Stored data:
----------
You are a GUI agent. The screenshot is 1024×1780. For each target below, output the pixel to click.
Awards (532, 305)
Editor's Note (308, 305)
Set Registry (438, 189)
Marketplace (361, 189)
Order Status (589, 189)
----------
**YOUR ASSIGNMENT:**
Copy each entry above exactly, leaving nothing out.

**OUTPUT OF THE EXERCISE:**
You are a GUI agent. The screenshot is 1024×1780. For each target below, output the pixel to click.
Awards (532, 305)
Editor's Note (308, 305)
Set Registry (438, 189)
Marketplace (361, 189)
Order Status (589, 189)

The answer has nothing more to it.